A rede de proteção à criança e ao adolescente no Rio Grande do Norte apresenta falhas estruturais que comprometem a prevenção e o enfrentamento da violência. A avaliação é do Tribunal de Contas do Estado (TCE-RN), que concluiu um levantamento inédito sobre o tema e defende maior integração, coordenação e fortalecimento das políticas públicas voltadas à infância.
O estudo foi conduzido pela Diretoria de Avaliação de Políticas Públicas (DPP) no âmbito do Projeto Infância Segura, coordenado nacionalmente pela Associação dos Membros dos Tribunais de Contas do Brasil (Atricon). A iniciativa reforça a atuação do controle externo também como indutor de melhorias na gestão pública, além da função fiscalizatória.
Mais do que reunir números de ocorrências, o levantamento analisou o funcionamento do Sistema de Garantia dos Direitos da Criança e do Adolescente (SGDCA), identificando gargalos institucionais e operacionais que afetam a proteção integral desse público.
FALTA INTEGRAÇÃO
Os auditores constataram a inexistência de um plano estadual específico que integre áreas como saúde, educação, assistência social, segurança pública e sistema de justiça. O relatório também aponta fragilidade na comunicação entre os órgãos, com ausência de interoperabilidade entre sistemas de informação e de uma base eletrônica unificada e sigilosa para compartilhamento de dados no âmbito do SGDCA.
Outra limitação envolve a coordenação intersetorial. Embora tenha sido criado o Comitê Estadual da Rede de Cuidado e Proteção Social das Crianças e Adolescentes, o colegiado ainda está em fase inicial de funcionamento e não exerceu plenamente atribuições como a definição de diretrizes para orientar os municípios na organização dos fluxos de atendimento às vítimas.

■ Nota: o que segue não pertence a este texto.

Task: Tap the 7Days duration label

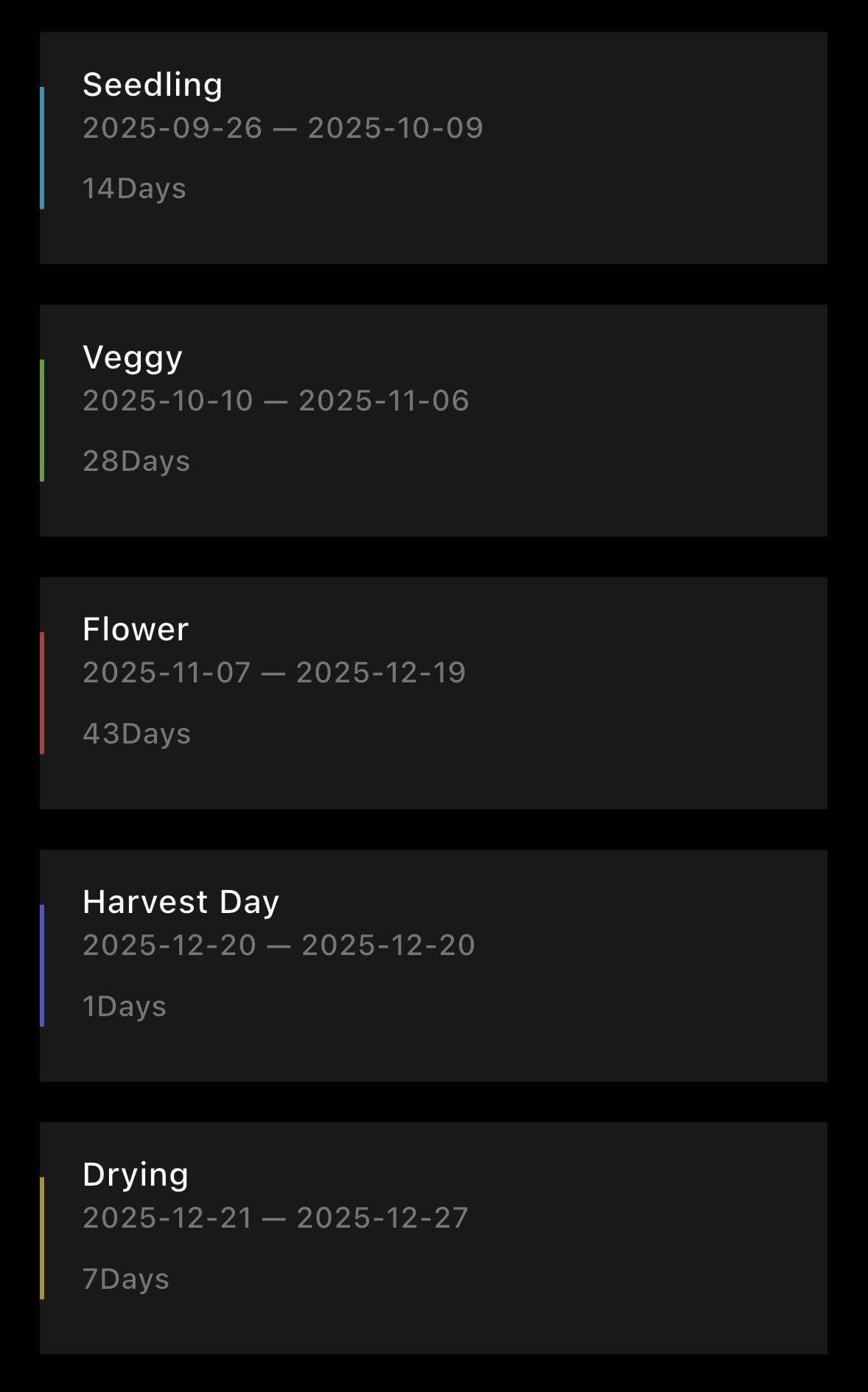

Na área da educação, a auditoria identificou a falta de protocolos claros para orientar profissionais da rede estadual diante de suspeitas ou relatos de violência, conforme previsto no Estatuto da Criança e do Adolescente (ECA). Também não foi verificada atuação do Estado no apoio aos municípios para a construção de fluxos padronizados de proteção no ambiente escolar.
O levantamento apontou ainda ausência de prioridade no atendimento a crianças da primeira infância vítimas de violência, em desacordo com o ECA e a Constituição Federal. Entre outros problemas, o relatório registra a inexistência de assistência jurídica especializada nos Centros de Referência Especializados em Assistência Social (Creas) e limitações na capacidade dos serviços de acolhimento, que chegam a negar vagas por falta de estrutura.
Na segurança pública, apesar da existência de delegacias especializadas em Natal, Parnamirim e Mossoró, não foram identificadas equipes multidisciplinares nem procedimentos operacionais padronizados nas polícias Civil e Militar para o atendimento de crianças e adolescentes vítimas de violência.
RISCOS
Diante do cenário mapeado, o TCE-RN identificou fragilidades e produziu subsídios para orientar gestores públicos na adoção de medidas de aprimoramento do sistema, como o fortalecimento da coordenação interinstitucional, a padronização dos fluxos de atendimento e a melhoria da estrutura e da capacitação das equipes responsáveis pela escuta especializada e pelo depoimento especial, com foco na redução do risco de revitimização.
O relatório também indica a necessidade de avançar no planejamento, monitoramento e avaliação das políticas públicas para a infância, além do uso qualificado de dados como ferramenta estratégica de prevenção da violência.
Com a conclusão do levantamento, a DPP elaborou uma matriz de riscos que servirá de base para análise do Plenário do TCE-RN. A partir dessa apreciação, poderão ser definidos encaminhamentos como fiscalizações específicas, recomendações formais aos gestores e ações de acompanhamento das políticas públicas voltadas à criança e ao adolescente.